(PROVIDED DATA begins)
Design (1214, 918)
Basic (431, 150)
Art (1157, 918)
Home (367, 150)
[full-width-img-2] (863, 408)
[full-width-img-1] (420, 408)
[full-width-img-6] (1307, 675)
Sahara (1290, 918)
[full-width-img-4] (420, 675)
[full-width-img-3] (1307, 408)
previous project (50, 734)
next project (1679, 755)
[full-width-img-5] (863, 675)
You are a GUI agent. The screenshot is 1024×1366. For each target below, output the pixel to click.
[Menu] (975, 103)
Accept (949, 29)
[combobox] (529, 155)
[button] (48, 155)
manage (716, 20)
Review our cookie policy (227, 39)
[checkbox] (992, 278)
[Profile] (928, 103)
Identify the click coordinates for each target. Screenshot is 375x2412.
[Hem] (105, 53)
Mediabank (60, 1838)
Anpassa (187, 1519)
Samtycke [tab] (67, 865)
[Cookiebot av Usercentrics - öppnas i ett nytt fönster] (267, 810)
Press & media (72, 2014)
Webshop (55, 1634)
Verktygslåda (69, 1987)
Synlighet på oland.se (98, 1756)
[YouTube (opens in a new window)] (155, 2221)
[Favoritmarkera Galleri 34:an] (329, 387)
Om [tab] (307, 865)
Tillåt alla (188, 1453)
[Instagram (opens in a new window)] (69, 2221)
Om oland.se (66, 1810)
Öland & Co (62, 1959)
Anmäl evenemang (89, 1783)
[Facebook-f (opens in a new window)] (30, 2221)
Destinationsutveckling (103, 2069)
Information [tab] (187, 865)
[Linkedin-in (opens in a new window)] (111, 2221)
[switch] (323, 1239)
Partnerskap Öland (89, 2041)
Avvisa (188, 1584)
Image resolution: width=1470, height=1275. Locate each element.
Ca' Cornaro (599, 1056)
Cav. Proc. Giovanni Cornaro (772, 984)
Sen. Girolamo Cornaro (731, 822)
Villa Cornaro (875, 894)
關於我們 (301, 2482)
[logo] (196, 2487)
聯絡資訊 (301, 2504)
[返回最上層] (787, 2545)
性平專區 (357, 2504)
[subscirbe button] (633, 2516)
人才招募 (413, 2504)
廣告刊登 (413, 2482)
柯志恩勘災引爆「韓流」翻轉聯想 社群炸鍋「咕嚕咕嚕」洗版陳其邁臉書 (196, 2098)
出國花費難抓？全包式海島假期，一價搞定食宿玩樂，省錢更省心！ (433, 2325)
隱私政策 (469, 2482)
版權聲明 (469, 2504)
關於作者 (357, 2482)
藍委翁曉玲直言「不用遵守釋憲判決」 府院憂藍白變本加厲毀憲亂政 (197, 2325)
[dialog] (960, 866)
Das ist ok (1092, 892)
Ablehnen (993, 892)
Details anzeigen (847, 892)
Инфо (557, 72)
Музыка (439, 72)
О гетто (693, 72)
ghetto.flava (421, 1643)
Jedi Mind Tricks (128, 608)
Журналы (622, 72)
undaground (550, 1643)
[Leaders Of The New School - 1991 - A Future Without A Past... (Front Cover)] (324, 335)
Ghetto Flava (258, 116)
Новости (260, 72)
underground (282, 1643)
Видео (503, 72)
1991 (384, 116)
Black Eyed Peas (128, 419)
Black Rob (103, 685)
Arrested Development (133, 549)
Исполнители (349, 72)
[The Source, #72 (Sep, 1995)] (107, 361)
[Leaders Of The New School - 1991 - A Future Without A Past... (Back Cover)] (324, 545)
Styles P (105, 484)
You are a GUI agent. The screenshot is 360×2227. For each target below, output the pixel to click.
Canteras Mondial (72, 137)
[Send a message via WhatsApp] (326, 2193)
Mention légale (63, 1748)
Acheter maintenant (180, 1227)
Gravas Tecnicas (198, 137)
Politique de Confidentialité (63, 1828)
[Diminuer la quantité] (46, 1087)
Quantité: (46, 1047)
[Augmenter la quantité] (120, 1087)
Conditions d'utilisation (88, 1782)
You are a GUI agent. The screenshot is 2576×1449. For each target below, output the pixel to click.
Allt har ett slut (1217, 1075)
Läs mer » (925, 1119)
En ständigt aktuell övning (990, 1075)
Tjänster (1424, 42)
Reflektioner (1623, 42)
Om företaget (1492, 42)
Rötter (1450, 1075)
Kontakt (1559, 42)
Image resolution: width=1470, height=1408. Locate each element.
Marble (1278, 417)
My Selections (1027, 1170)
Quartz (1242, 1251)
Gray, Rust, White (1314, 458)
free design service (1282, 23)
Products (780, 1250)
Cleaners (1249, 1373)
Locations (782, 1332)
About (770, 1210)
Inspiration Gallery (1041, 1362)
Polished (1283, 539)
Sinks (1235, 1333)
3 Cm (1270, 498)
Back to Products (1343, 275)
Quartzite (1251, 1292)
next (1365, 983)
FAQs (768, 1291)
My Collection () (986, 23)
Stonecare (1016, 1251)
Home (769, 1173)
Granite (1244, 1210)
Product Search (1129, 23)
(PROVIDED DATA ends)
WORK ORDER: The records above are to be transcribed exactly, with nothing left out.

TASK SOLUTION:
Design (1214, 918)
Basic (431, 150)
Art (1157, 918)
Home (367, 150)
[full-width-img-2] (863, 408)
[full-width-img-1] (420, 408)
[full-width-img-6] (1307, 675)
Sahara (1290, 918)
[full-width-img-4] (420, 675)
[full-width-img-3] (1307, 408)
previous project (50, 734)
next project (1679, 755)
[full-width-img-5] (863, 675)
You are a GUI agent. The screenshot is 1024×1366. For each target below, output the pixel to click.
[Menu] (975, 103)
Accept (949, 29)
[combobox] (529, 155)
[button] (48, 155)
manage (716, 20)
Review our cookie policy (227, 39)
[checkbox] (992, 278)
[Profile] (928, 103)
Identify the click coordinates for each target. Screenshot is 375x2412.
[Hem] (105, 53)
Mediabank (60, 1838)
Anpassa (187, 1519)
Samtycke [tab] (67, 865)
[Cookiebot av Usercentrics - öppnas i ett nytt fönster] (267, 810)
Press & media (72, 2014)
Webshop (55, 1634)
Verktygslåda (69, 1987)
Synlighet på oland.se (98, 1756)
[YouTube (opens in a new window)] (155, 2221)
[Favoritmarkera Galleri 34:an] (329, 387)
Om [tab] (307, 865)
Tillåt alla (188, 1453)
[Instagram (opens in a new window)] (69, 2221)
Om oland.se (66, 1810)
Öland & Co (62, 1959)
Anmäl evenemang (89, 1783)
[Facebook-f (opens in a new window)] (30, 2221)
Destinationsutveckling (103, 2069)
Information [tab] (187, 865)
[Linkedin-in (opens in a new window)] (111, 2221)
[switch] (323, 1239)
Partnerskap Öland (89, 2041)
Avvisa (188, 1584)
Image resolution: width=1470, height=1275. Locate each element.
Ca' Cornaro (599, 1056)
Cav. Proc. Giovanni Cornaro (772, 984)
Sen. Girolamo Cornaro (731, 822)
Villa Cornaro (875, 894)
關於我們 (301, 2482)
[logo] (196, 2487)
聯絡資訊 (301, 2504)
[返回最上層] (787, 2545)
性平專區 (357, 2504)
[subscirbe button] (633, 2516)
人才招募 (413, 2504)
廣告刊登 (413, 2482)
柯志恩勘災引爆「韓流」翻轉聯想 社群炸鍋「咕嚕咕嚕」洗版陳其邁臉書 (196, 2098)
出國花費難抓？全包式海島假期，一價搞定食宿玩樂，省錢更省心！ (433, 2325)
隱私政策 (469, 2482)
版權聲明 (469, 2504)
關於作者 (357, 2482)
藍委翁曉玲直言「不用遵守釋憲判決」 府院憂藍白變本加厲毀憲亂政 (197, 2325)
[dialog] (960, 866)
Das ist ok (1092, 892)
Ablehnen (993, 892)
Details anzeigen (847, 892)
Инфо (557, 72)
Музыка (439, 72)
О гетто (693, 72)
ghetto.flava (421, 1643)
Jedi Mind Tricks (128, 608)
Журналы (622, 72)
undaground (550, 1643)
[Leaders Of The New School - 1991 - A Future Without A Past... (Front Cover)] (324, 335)
Ghetto Flava (258, 116)
Новости (260, 72)
underground (282, 1643)
Видео (503, 72)
1991 (384, 116)
Black Eyed Peas (128, 419)
Black Rob (103, 685)
Arrested Development (133, 549)
Исполнители (349, 72)
[The Source, #72 (Sep, 1995)] (107, 361)
[Leaders Of The New School - 1991 - A Future Without A Past... (Back Cover)] (324, 545)
Styles P (105, 484)
You are a GUI agent. The screenshot is 360×2227. For each target below, output the pixel to click.
Canteras Mondial (72, 137)
[Send a message via WhatsApp] (326, 2193)
Mention légale (63, 1748)
Acheter maintenant (180, 1227)
Gravas Tecnicas (198, 137)
Politique de Confidentialité (63, 1828)
[Diminuer la quantité] (46, 1087)
Quantité: (46, 1047)
[Augmenter la quantité] (120, 1087)
Conditions d'utilisation (88, 1782)
You are a GUI agent. The screenshot is 2576×1449. For each target below, output the pixel to click.
Allt har ett slut (1217, 1075)
Läs mer » (925, 1119)
En ständigt aktuell övning (990, 1075)
Tjänster (1424, 42)
Reflektioner (1623, 42)
Om företaget (1492, 42)
Rötter (1450, 1075)
Kontakt (1559, 42)
Image resolution: width=1470, height=1408. Locate each element.
Marble (1278, 417)
My Selections (1027, 1170)
Quartz (1242, 1251)
Gray, Rust, White (1314, 458)
free design service (1282, 23)
Products (780, 1250)
Cleaners (1249, 1373)
Locations (782, 1332)
About (770, 1210)
Inspiration Gallery (1041, 1362)
Polished (1283, 539)
Sinks (1235, 1333)
3 Cm (1270, 498)
Back to Products (1343, 275)
Quartzite (1251, 1292)
next (1365, 983)
FAQs (768, 1291)
My Collection () (986, 23)
Stonecare (1016, 1251)
Home (769, 1173)
Granite (1244, 1210)
Product Search (1129, 23)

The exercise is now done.